Sócrates foi, acima de tudo, um educador.

Ele parte do princípio de que o discípulo, como todo e qualquer homem, é dotado do livre arbítrio, e o livre arbítrio é uma barreira inexpugnável sem nenhuma abertura de fora para dentro e, que, por isso mesmo, só pode ser vencida de dentro para fora… Sócrates sabia que somente o homem educado é livre, e só é livre à medida que se educa, à medida que deixa de ser escravo de suas próprias paixões, que deixa de ser escravo das circunstâncias, que deixa de ser escravo do mundo!

A rigor, nenhum mestre pode educar um discípulo, é o discípulo que pode educar-se a si mesmo. Sócrates ensinava o caminho… para que o discípulo pudesse caminhar!

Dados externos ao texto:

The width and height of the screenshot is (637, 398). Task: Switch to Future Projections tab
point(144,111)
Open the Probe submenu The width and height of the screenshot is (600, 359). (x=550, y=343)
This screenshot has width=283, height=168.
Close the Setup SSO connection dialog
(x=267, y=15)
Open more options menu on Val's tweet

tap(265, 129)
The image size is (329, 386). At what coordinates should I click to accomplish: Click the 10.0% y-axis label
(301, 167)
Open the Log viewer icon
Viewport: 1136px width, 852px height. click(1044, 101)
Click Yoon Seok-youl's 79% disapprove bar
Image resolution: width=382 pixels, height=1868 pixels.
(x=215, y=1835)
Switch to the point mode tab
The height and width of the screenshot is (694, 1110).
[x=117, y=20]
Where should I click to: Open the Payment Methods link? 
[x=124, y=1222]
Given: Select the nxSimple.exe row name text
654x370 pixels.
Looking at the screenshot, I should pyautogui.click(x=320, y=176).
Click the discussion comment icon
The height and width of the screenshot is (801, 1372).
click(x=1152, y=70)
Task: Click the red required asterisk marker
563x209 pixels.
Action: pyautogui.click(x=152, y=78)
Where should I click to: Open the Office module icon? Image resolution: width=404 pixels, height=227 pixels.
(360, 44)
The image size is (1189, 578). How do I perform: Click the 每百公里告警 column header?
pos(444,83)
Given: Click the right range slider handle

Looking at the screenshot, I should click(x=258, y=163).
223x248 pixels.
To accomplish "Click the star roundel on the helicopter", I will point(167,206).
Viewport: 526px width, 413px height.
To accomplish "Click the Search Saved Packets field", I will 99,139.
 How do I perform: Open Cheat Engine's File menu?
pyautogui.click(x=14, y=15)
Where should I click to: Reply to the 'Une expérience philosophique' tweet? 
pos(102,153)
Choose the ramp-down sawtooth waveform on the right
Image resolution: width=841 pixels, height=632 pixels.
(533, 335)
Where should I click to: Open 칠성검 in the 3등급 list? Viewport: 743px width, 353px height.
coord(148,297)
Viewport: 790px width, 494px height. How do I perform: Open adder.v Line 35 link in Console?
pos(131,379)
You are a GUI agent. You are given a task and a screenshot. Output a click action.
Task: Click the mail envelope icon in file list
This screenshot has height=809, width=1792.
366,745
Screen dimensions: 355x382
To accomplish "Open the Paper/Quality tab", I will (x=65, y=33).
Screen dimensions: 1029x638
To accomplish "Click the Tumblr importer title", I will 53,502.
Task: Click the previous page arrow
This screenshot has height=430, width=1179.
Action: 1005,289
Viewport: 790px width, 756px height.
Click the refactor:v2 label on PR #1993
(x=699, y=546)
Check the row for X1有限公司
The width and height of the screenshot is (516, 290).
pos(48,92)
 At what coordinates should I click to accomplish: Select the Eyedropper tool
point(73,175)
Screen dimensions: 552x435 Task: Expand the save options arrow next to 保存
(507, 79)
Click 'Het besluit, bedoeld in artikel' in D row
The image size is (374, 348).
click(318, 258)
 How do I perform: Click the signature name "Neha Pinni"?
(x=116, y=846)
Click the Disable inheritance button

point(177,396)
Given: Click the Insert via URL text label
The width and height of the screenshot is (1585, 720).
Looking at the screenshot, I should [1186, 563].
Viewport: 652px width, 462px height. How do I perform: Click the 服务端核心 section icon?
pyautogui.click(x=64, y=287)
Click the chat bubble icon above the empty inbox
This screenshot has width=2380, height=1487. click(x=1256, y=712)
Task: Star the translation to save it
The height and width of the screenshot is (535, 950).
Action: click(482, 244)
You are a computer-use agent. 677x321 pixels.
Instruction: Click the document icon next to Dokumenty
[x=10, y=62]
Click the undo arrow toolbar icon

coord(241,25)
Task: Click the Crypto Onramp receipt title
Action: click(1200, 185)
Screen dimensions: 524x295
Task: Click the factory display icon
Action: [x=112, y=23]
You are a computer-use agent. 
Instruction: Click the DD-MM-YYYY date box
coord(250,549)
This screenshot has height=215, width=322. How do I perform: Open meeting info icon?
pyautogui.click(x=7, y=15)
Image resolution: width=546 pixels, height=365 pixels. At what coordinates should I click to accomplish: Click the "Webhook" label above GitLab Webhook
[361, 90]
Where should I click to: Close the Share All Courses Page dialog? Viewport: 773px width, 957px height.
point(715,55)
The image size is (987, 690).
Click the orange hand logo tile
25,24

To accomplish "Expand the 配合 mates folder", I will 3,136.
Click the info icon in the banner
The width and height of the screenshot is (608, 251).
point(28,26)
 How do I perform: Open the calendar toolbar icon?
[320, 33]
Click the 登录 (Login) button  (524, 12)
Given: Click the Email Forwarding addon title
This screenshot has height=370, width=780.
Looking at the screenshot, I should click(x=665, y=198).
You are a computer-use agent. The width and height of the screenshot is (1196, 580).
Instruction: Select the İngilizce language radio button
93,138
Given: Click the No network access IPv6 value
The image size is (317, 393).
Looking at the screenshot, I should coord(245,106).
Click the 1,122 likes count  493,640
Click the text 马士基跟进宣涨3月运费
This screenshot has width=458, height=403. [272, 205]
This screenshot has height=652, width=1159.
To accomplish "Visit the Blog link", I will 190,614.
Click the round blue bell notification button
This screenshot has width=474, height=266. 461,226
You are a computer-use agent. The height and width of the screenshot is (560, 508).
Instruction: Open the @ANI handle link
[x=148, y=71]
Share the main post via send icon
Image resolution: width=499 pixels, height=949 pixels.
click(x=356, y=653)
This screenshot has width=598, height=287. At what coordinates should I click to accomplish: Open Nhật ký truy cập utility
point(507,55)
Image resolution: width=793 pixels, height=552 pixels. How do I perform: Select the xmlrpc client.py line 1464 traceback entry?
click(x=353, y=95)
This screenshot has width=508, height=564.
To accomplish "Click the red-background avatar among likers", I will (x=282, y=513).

Alcibíades sendo ensinado por Sócrates. François-André Vincent, 1776.

Sócrates, propriamente, não ensina, ele educa; mas, indiretamente. Ele não se preocupa nem se envolve em demasia com o ter e o fazer quantitativos do mundo, está interessado no desenvolvimento do eterno ser do homem, exatamente onde ele habita.

Sócrates descobriu e manifestou em si mesmo, a eterna luz que ilumina todo homem que vem a este mundo, e por isso, dedicou sua vida inteira a criar e manter as condições necessárias para que cada um de seus discípulos pudesse igualmente exercitar o autoconhecimento, a autolibertação e a autorrealização de si mesmo.

A palavra educar (educere, em latim), que significa eduzir, tirar, desenvolver; mostra-nos exatamente isso: educar é arrancar o homem de dentro de si mesmo, fazendo com que o seu Eu, seu Cristo, sua Luz Interna e Eterna, flua naturalmente de dentro para fora, iluminando ou lucificando todo o seu ego: etéreo, emocional, mental e físico. Foi o que Sócrates fez ao tentar ajudar todos os homens que passaram pela sua presença, todos que encontrou em seu caminho, mesmo ao preço da própria vida.

Sócrates é um grande educador, mas só educa porque é educado, porque se autoeducou. E não educa pelo dizer ou fazer, ele educa pela própria presença; por seu magnetismo de amor incondicional!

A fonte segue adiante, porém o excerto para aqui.